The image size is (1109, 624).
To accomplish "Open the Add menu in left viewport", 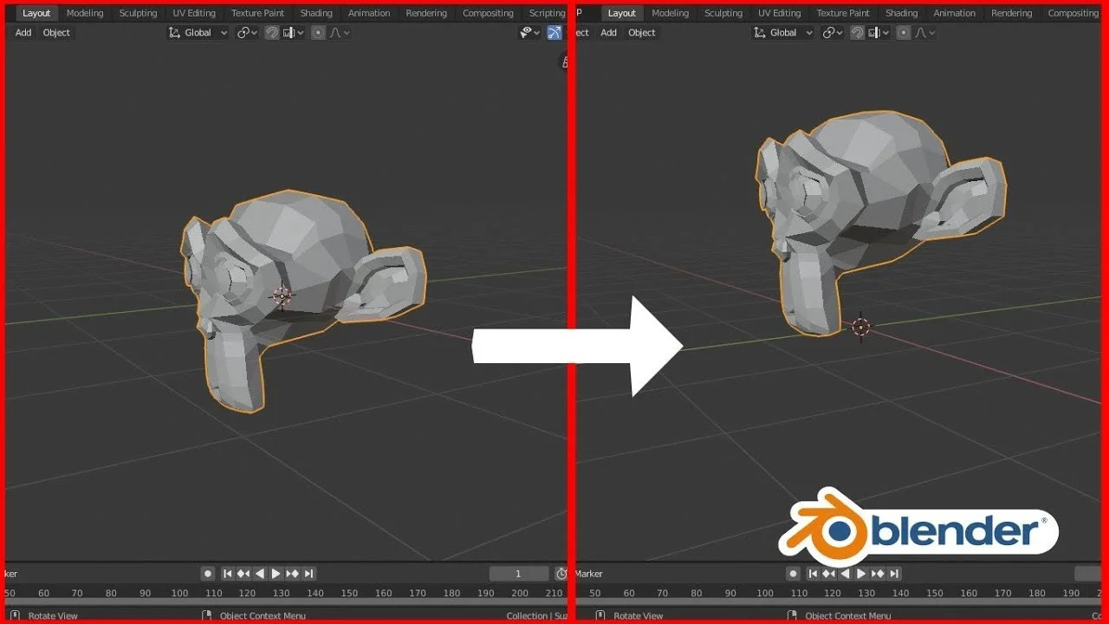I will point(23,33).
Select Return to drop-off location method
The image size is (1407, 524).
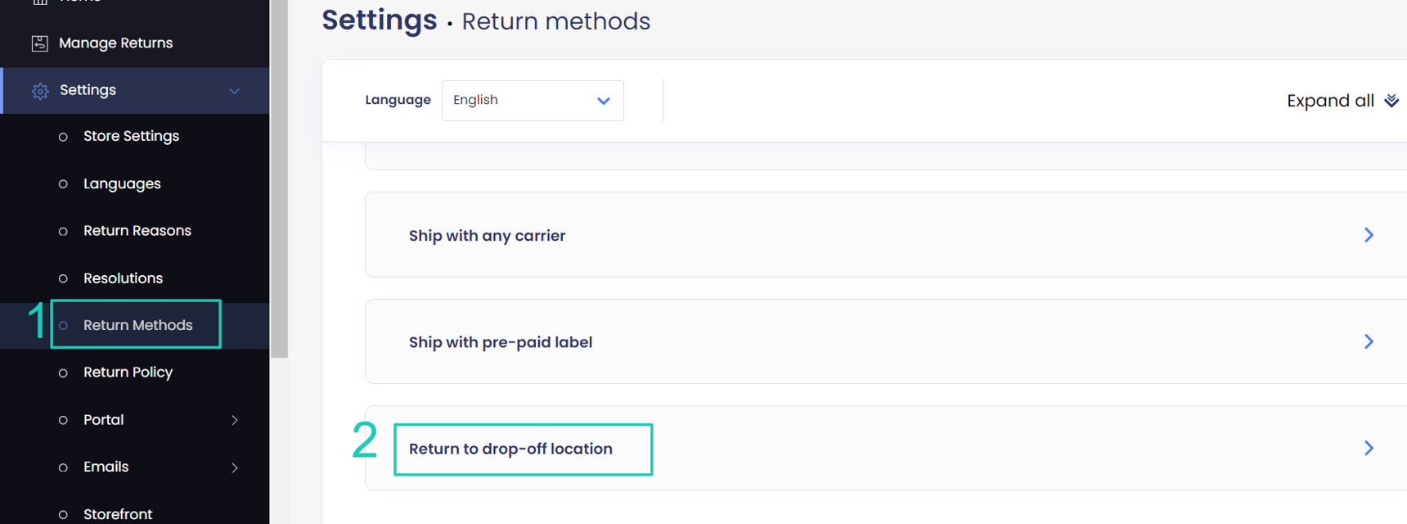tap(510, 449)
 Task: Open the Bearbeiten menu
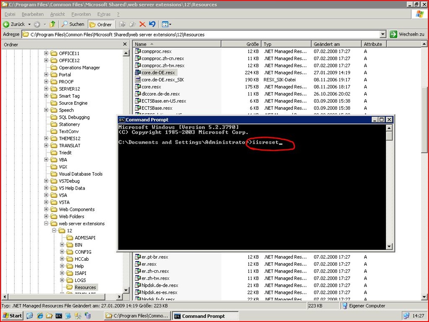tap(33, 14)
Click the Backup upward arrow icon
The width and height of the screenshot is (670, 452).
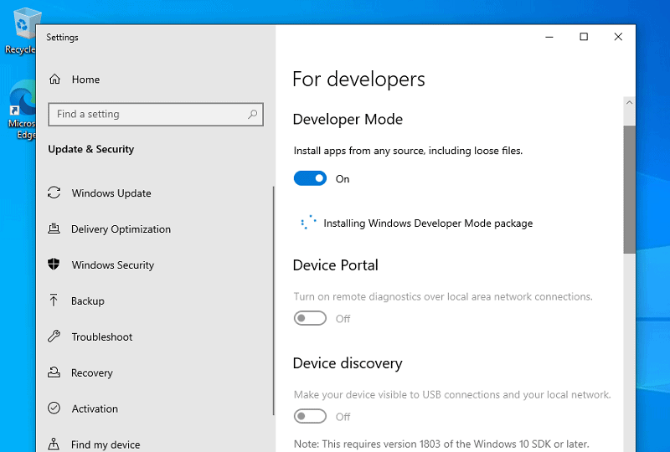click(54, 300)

· · · · · · ·

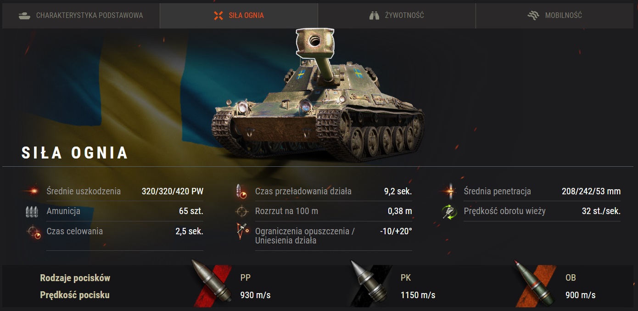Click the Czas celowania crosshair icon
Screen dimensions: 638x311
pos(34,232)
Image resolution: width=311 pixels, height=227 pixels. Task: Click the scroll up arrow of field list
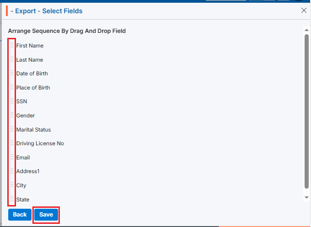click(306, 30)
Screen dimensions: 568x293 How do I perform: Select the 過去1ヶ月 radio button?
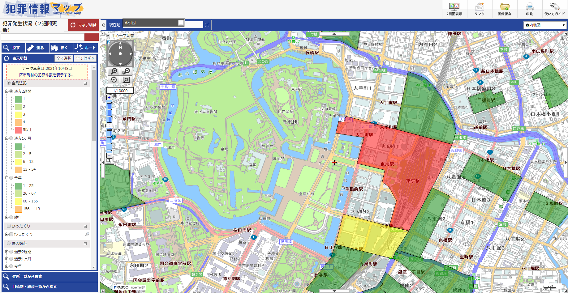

· · · · · · ·

# [Exercise requirements]
Return exactly the lines that appear in the data above between the line containing "Image resolution: width=311" and the line containing "Screen dimensions: 568x293", both of which are included, and leave the pictures out.

# [Solved problem]
Image resolution: width=311 pixels, height=227 pixels. Task: Click the scroll up arrow of field list
click(306, 30)
Screen dimensions: 568x293 How do I perform: Select the 過去1ヶ月 radio button?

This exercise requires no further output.